В холодном походном шатре, приспособленном только для разработки военных действий и уж никак не для житья, за легким деревянным столом сидели
друг против друга трое воевод – Петр Басманов и предводители правого и левого крыла Иван и Василий Голицыны.Басманов решил открыть князьям давно мучавшую его тайну. К этому подстегивала его еще и обида: он, лучший стратиг Борисова войска, был назначен в стан армии вторым воеводой большого полка под князя Катырева-Ростовского. Потому что по разрядным книгам Ростовскому быть под Басмановым было невместно.
Басманов долго вздыхал, оглядывал шатер, ворочался на скамье.
– Да не тяни ты, Петр Федорович, – сказал старший из братьев Василий. – Сам зазвал, сам и молчишь.
– Очень уж новость я вам скажу необычную, – отреагировал Басманов. – Хотя мне ее сам Семен Никитич сообщил.
– Что за новость? – спросил младший Иван. – У нас сейчас все необычное с царевичем связано.
– Так и есть.
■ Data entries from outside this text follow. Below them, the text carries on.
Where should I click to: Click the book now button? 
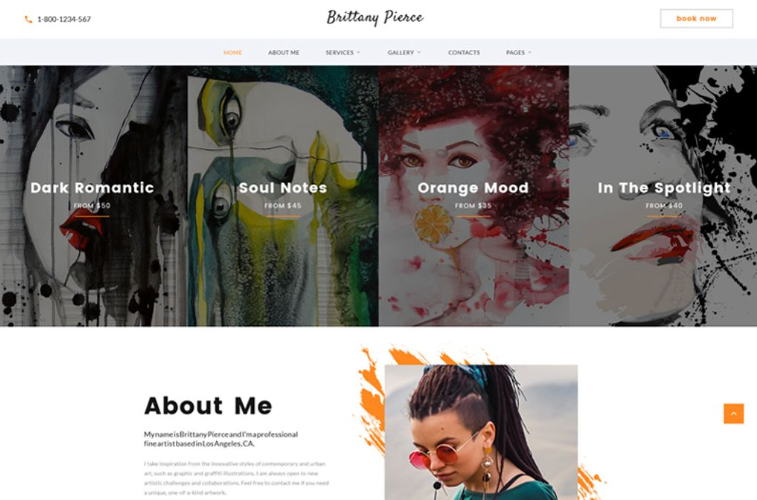coord(696,19)
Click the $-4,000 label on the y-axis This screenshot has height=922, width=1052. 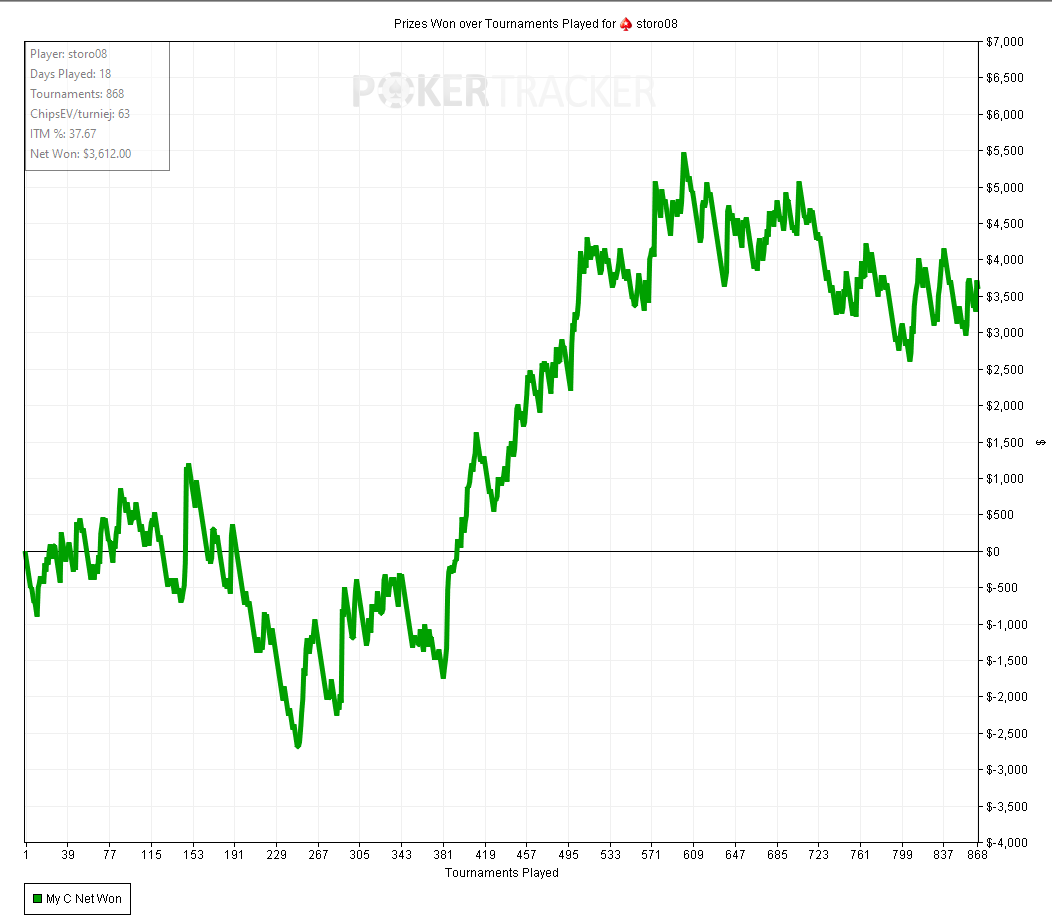click(1007, 843)
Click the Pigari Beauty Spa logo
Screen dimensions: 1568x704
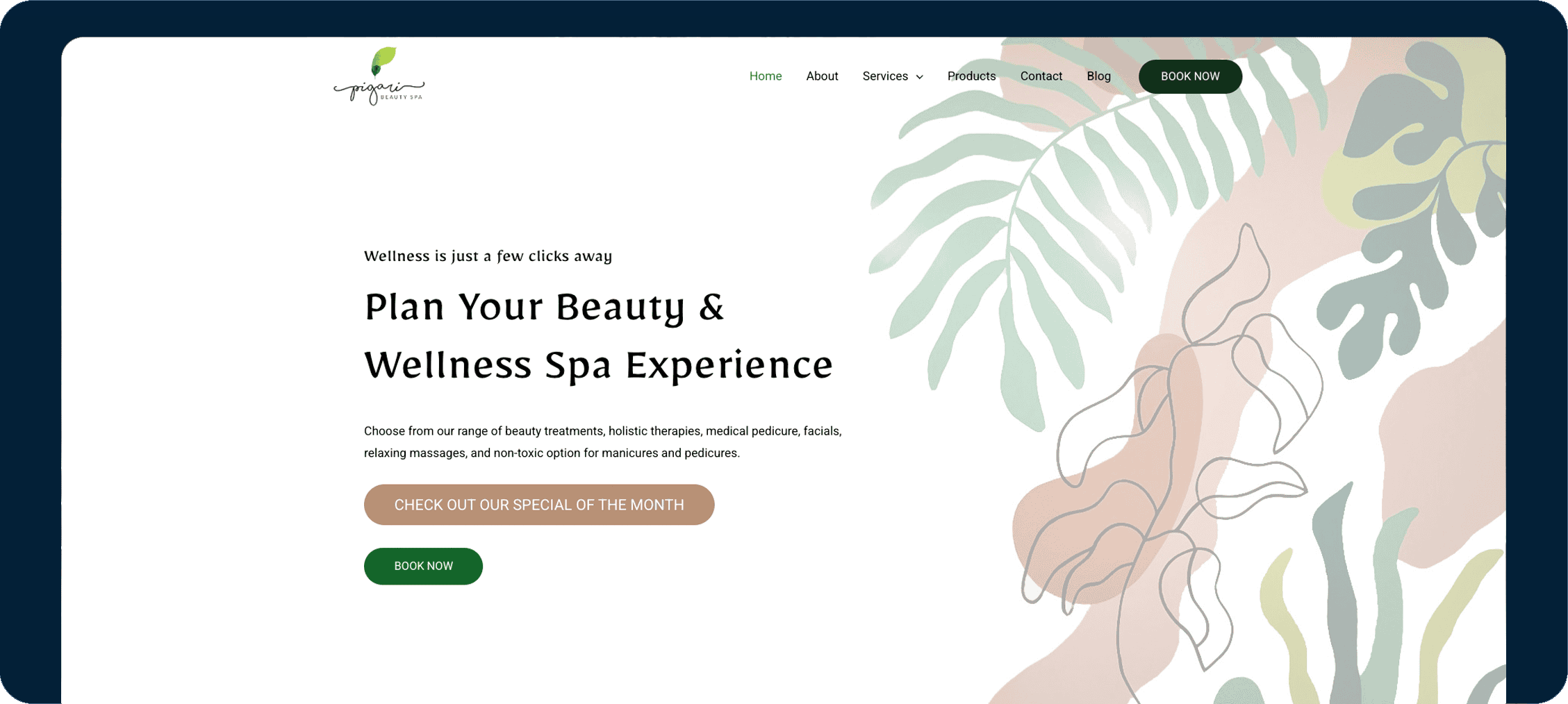click(379, 76)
Семен Никитич Годунов лично мне в Кремле очень интересные бумаги показал.
– И что же это за бумаги? – спросил Василий Васильевич.
– Письма.
– Какие письма?
– Письма царицы Марфы к ее сыну.
– К Дмитрию, что ли? – удивился Иван.
– К Дмитрию.
– Так ведь он же убит.
– Стало быть, не совсем убит, – ответил Басманов. – Или плохо убит, если мать ему письма пишет.
Оба брата задумались.
– И что, много этих писем? – спросил Василий.
– Немного. Их у Афанасия Нагого после смерти забрали в его сельце под Грязовцом.
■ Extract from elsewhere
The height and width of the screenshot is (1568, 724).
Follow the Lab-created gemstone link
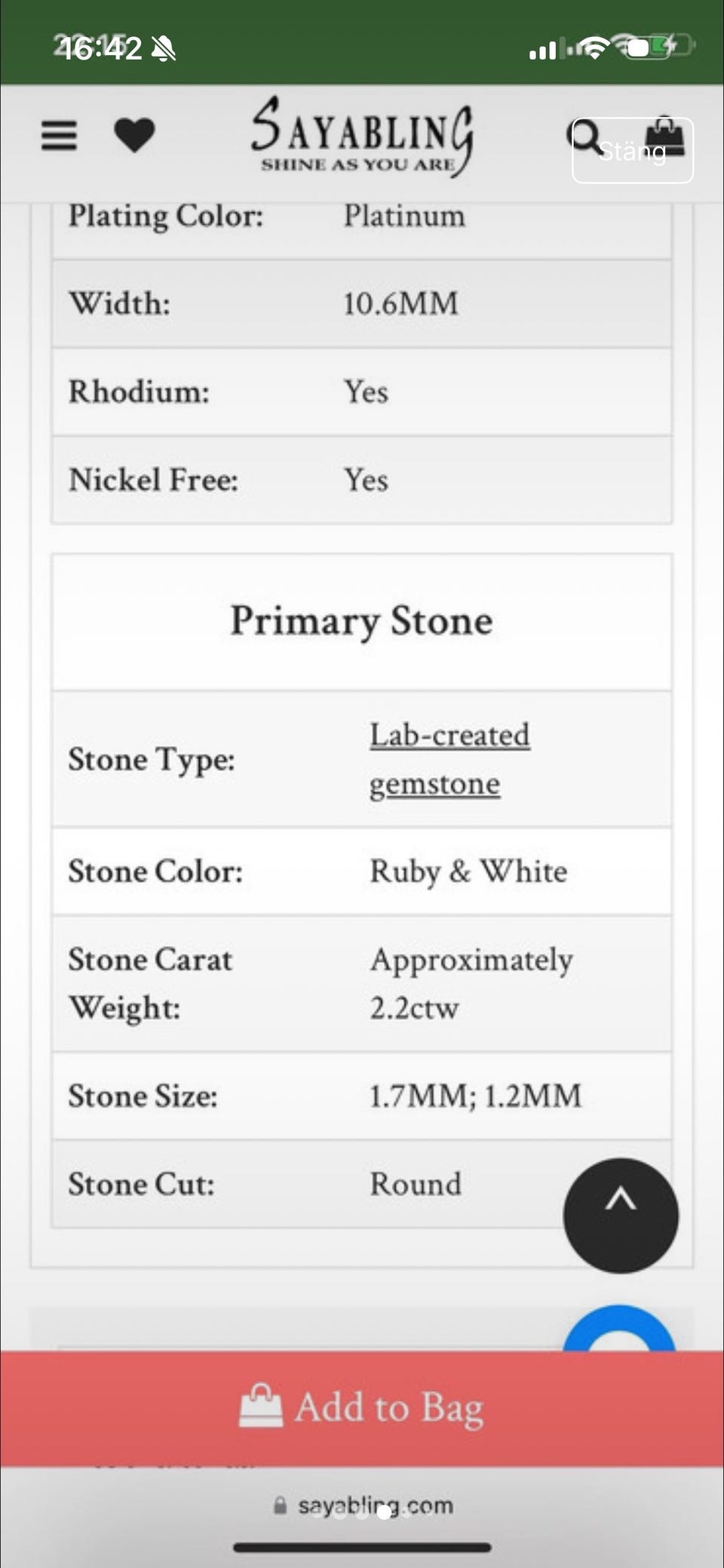(449, 759)
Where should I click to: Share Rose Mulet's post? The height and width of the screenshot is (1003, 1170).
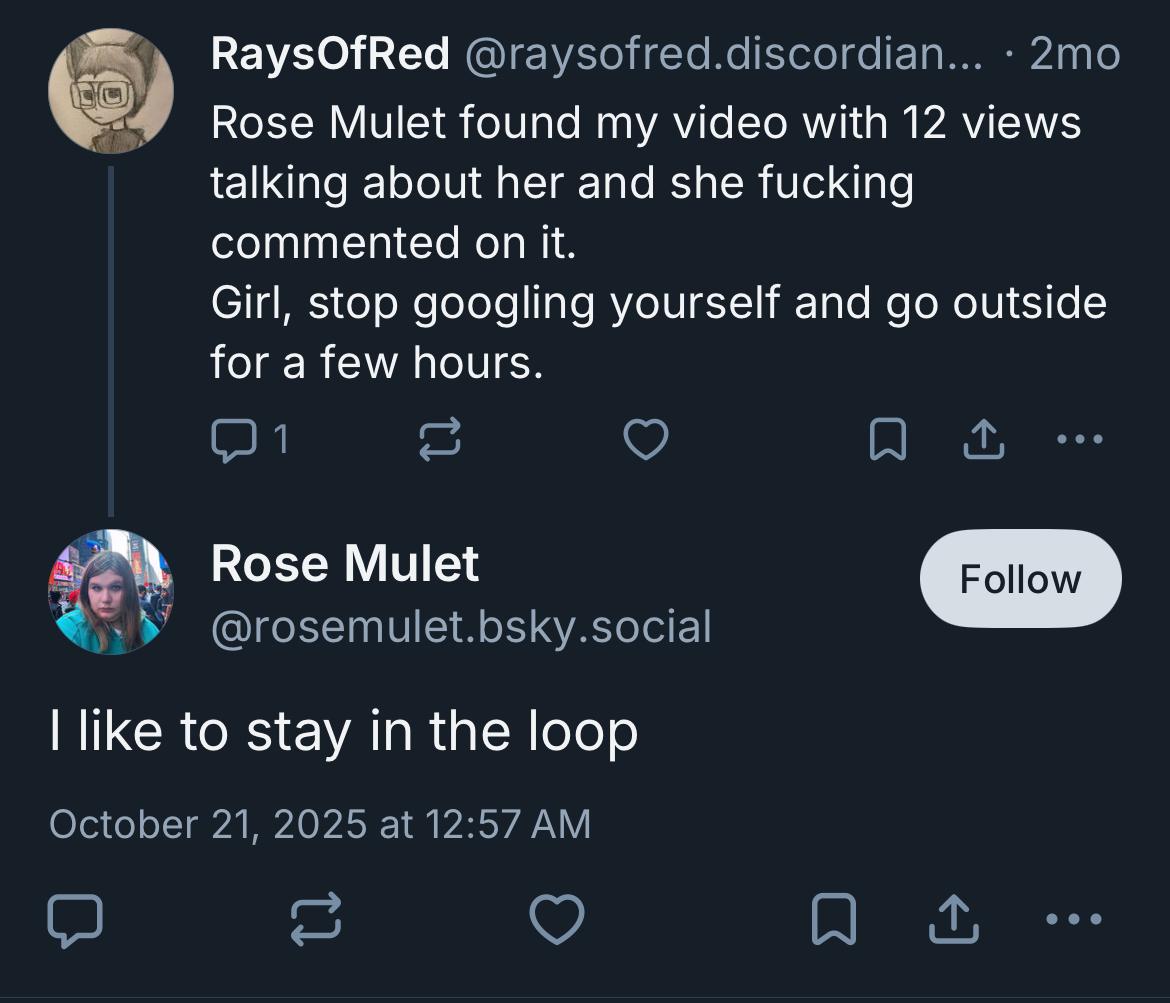pos(953,920)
– Значит, младенец углицкий жив? – спросил старший князь.
– Стало быть, жив.
Братья стали задавать вопросы.
– А почему Семен Никитич так смело показал тебе эти письма?
– Это вы у него спрашивайте, у меня язык не повернулся.
– А почему Годуновы младенца не достали?
– Не достали, потому что не могли достать. А то бы достали, да еще как! Афанасий Нагой далеко не дурак был. Я его еще с девяностого года знал.
И все-таки Басманов решил объяснить:
– Показал он мне эти письма, потому что на Бориса был зол. Очень уж Борис Федорович меня приваживал. Даже Ксению в жены обещал. А Семен Никитич сам на нее виды имел.
Братья многозначительно переглянулись.
С этого разговора звезда царевича Дмитрия (первого) резко изменила скорость своего восхода на вершину небосвода русской государственности.
Весна в Москве торжествовала. Грачи и вороны над Кремлем изорались, кричали с утра до вечера, хоть лучников вызывай!
Снег только испарился, а трава уже была зеленой, будто никогда и не вымерзала.
У Годунова вдруг впервые за все это время появилась уверенность, что все разъяснится и развеется, как развеялся страшный голод, как развеялась послеголодная разбойничья жуть. Не сегодня-завтра польского плясуна привезут к нему в Москву в цепях.
Ох, как этого желалось! И не сам самозванец интересовал Годунова, а его московские корни. Если их вырвать, ни у одного человека больше во всей стране не поднимется рука на его власть и право.